> [Passage shown]

********************

There is a closely related debate in evaluation, also quite philosophical in nature and revolving around the nature of language. Whereas the above discussion centered around the neutrality of the researcher, this debate focuses on the neutrality of language. The essential argument is that words are not necessarily neutral vehicles for the delivery of a particular message (for example, in an evaluation report). Instead, the choice of words can have a deep impact on the meaning of the message (Patton, 2000). Hopson (2000) dedicated an entire issue of the New Directions for Evaluations series to language issues in evaluation. Its focus is “to consider and illuminate how language shapes meanings of the social policies and programs we evaluate” (p. 2). He challenges evaluators by arguing that “language needs to be used with great care and attention to the subtleties and nuances of culture, context, and setting” (p. 2). Ryan and DeStefano (2000) propose that “a critical concern for evaluation theorists is to explore the meaning of dialogue and the differences in the various meanings of dialogue” (p. 75). Zajano and Lochtefeld (1999) point out that because legislators belong to an oral culture, evaluation reports should, include compelling stories that are representative of the main findings. After Lincoln and Guba (1985) dispelled the myth of an evaluator’s neutrality and objectivity, it appears that it is being increasingly recognized that language itself is not neutral, further undermining the authority of the traditional evaluation.

********************

> [Supplied information]
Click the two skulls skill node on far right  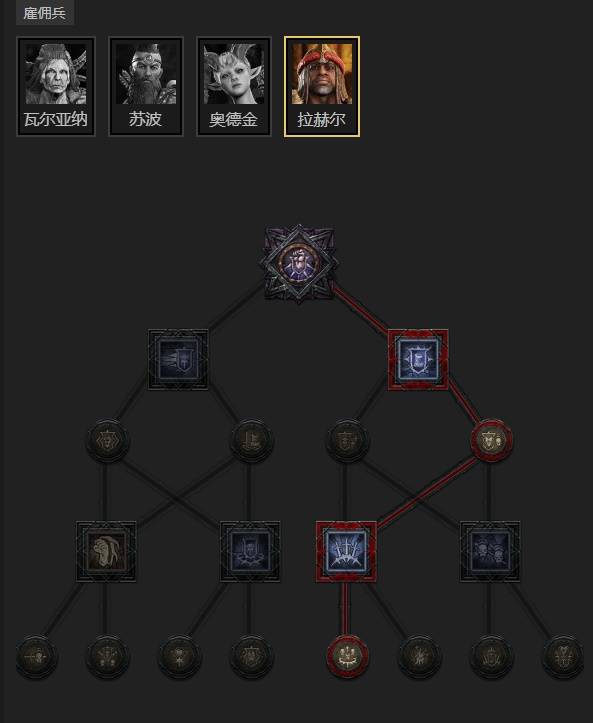tap(490, 551)
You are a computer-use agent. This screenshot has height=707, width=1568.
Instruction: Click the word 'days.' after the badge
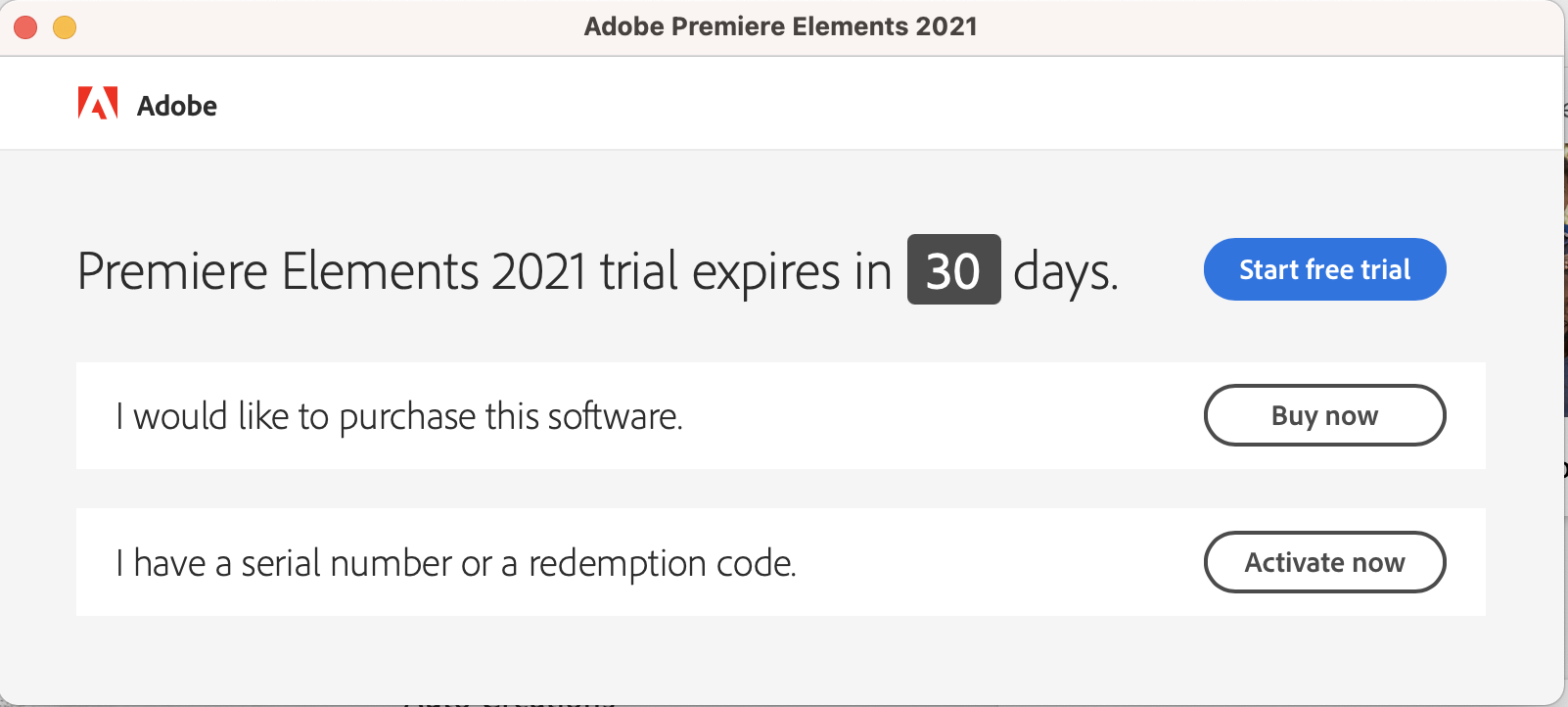point(1065,271)
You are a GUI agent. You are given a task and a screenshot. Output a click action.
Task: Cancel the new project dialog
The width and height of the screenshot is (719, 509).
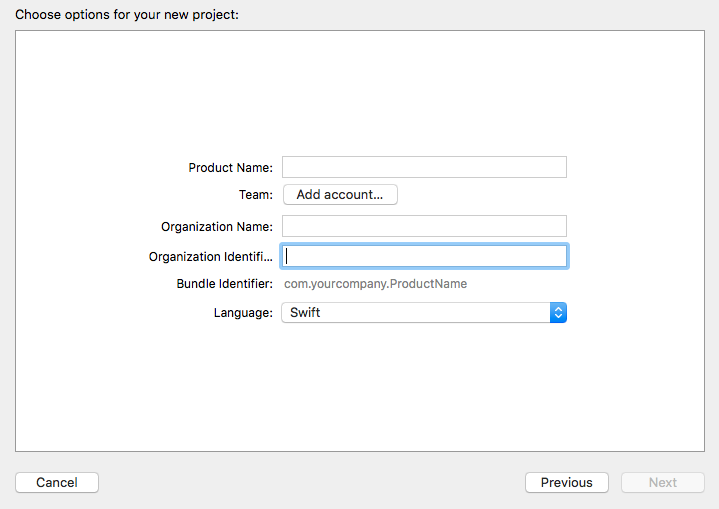pyautogui.click(x=57, y=482)
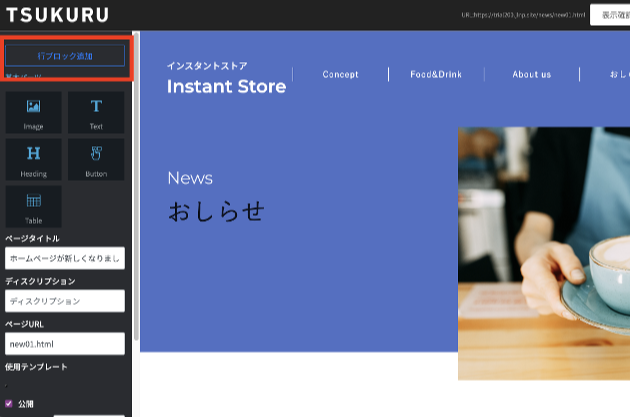Pick the Button block icon
The width and height of the screenshot is (630, 417).
tap(96, 159)
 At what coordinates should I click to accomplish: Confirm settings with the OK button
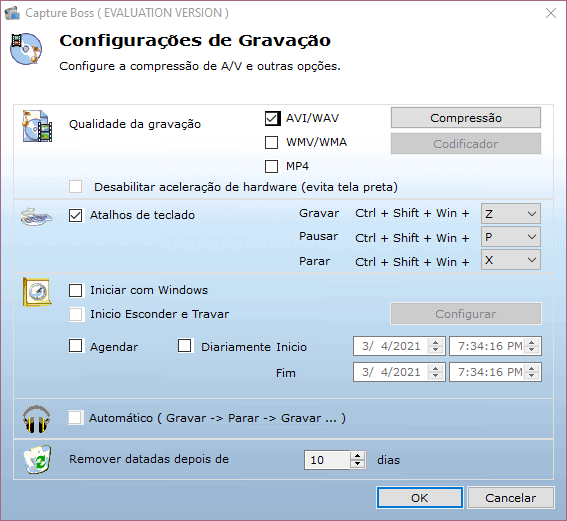(419, 498)
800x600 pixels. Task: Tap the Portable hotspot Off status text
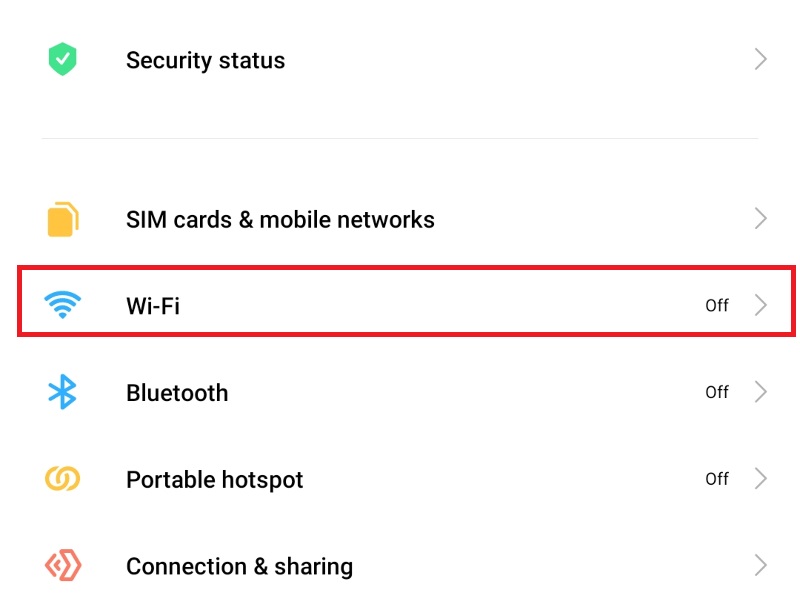pos(717,480)
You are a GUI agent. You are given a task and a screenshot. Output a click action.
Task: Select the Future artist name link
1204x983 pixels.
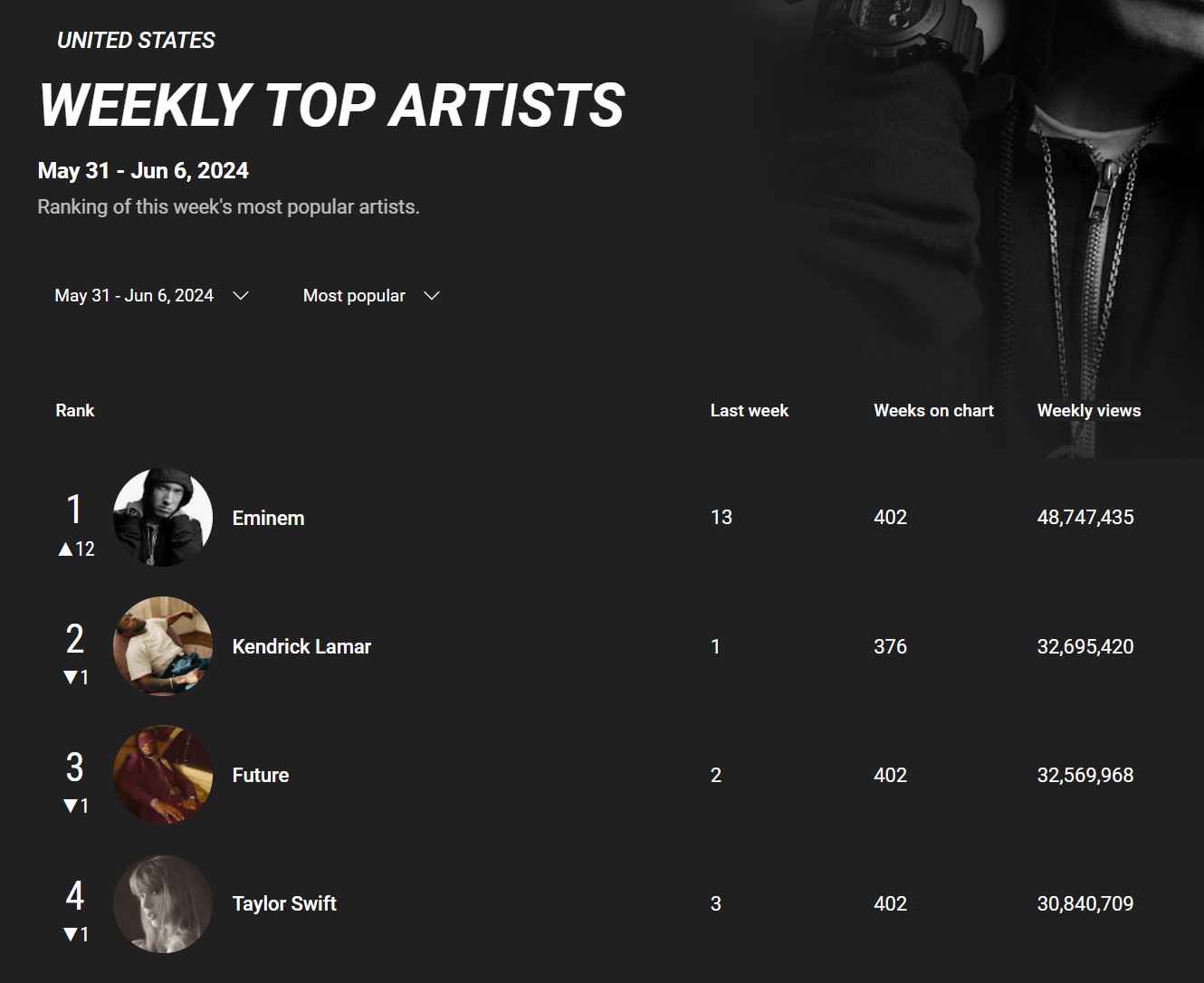pos(261,775)
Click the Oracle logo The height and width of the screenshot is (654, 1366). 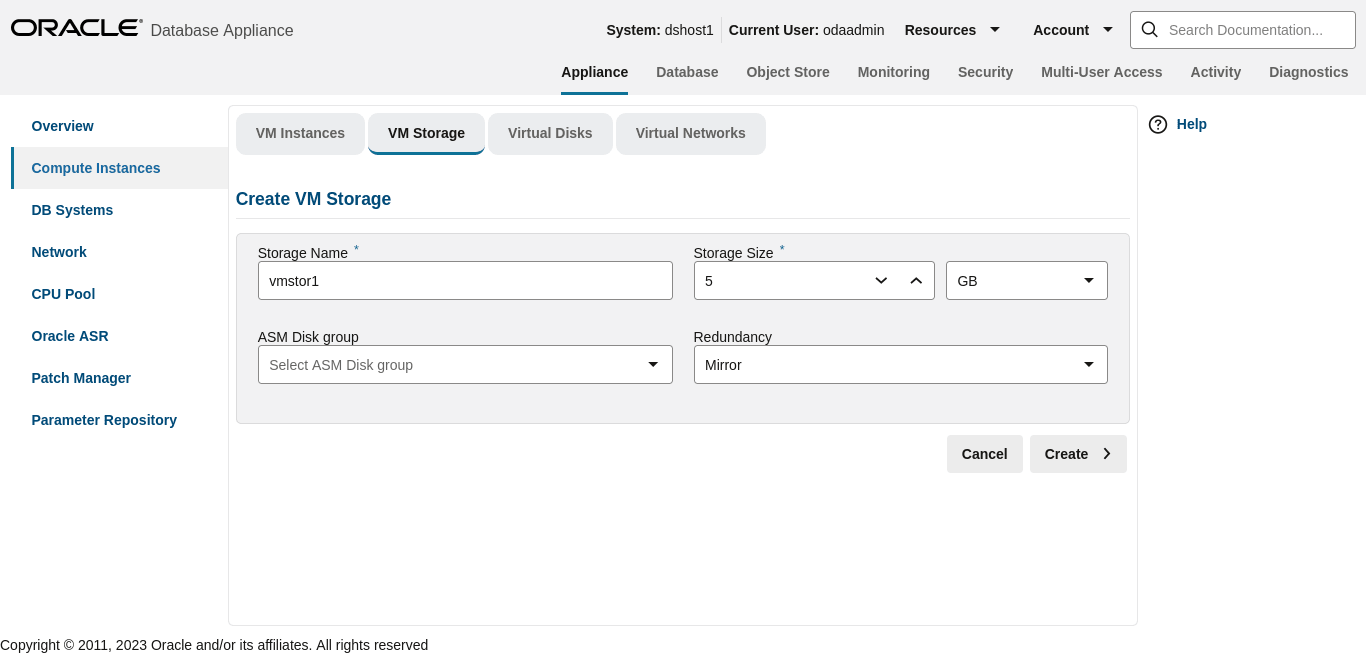click(75, 27)
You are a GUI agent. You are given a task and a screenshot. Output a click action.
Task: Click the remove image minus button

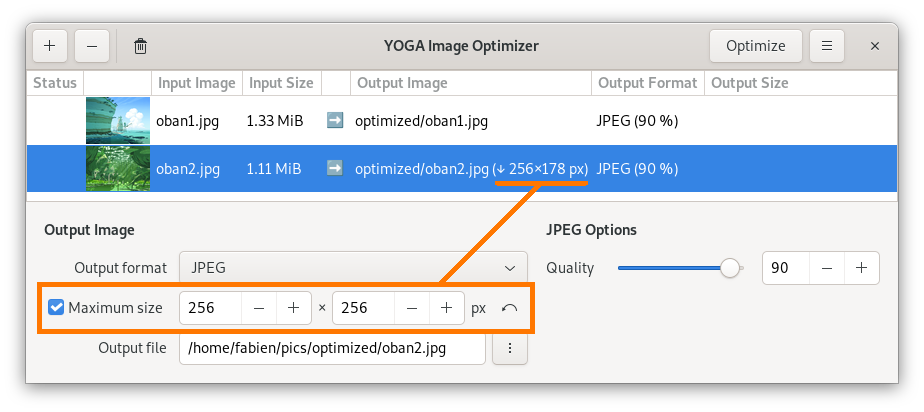(x=91, y=46)
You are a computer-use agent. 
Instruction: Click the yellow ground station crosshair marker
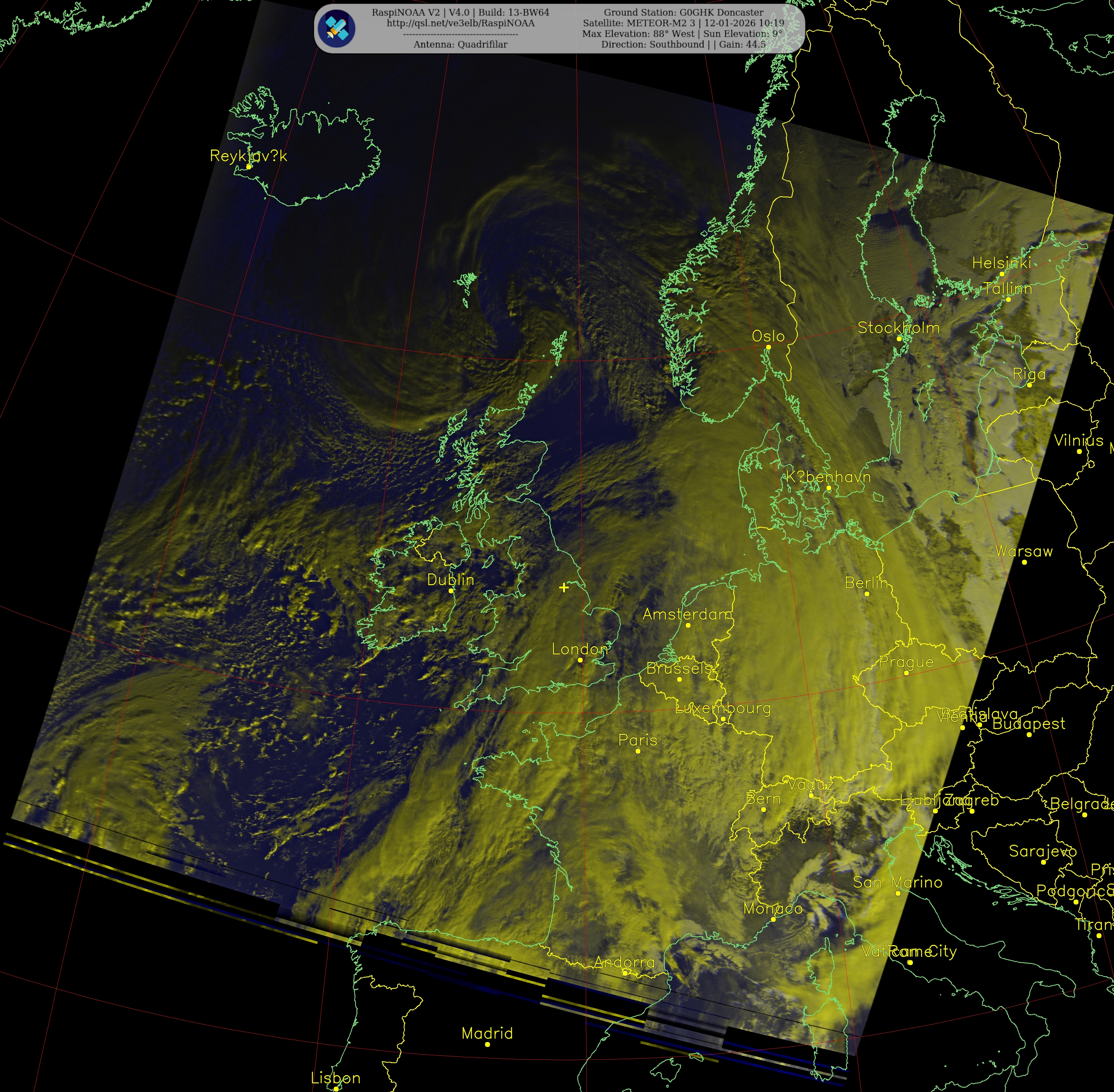(x=564, y=587)
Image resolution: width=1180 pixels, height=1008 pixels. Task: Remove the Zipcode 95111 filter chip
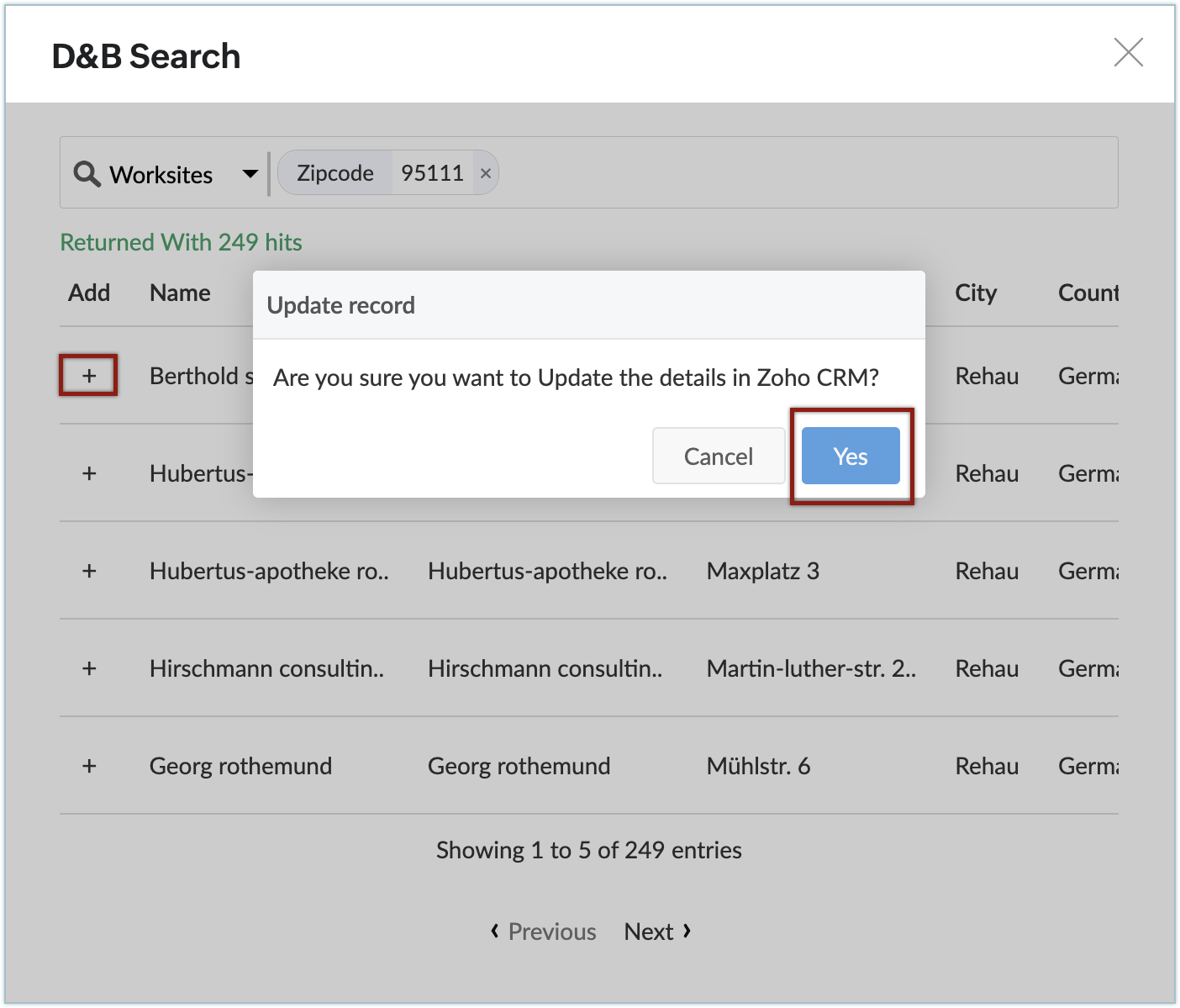pos(486,173)
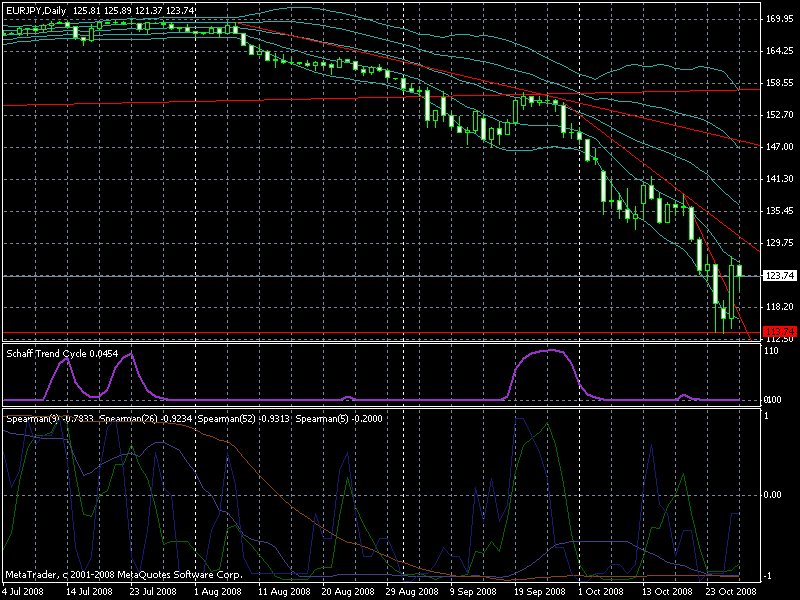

********************

> [Task statement]
Please answer from the passage on language in evaluation: according to Zajano and Lochtefeld (1999), why should evaluation reports include compelling stories?

> [Exercise response]
Because legislators belong to an oral culture.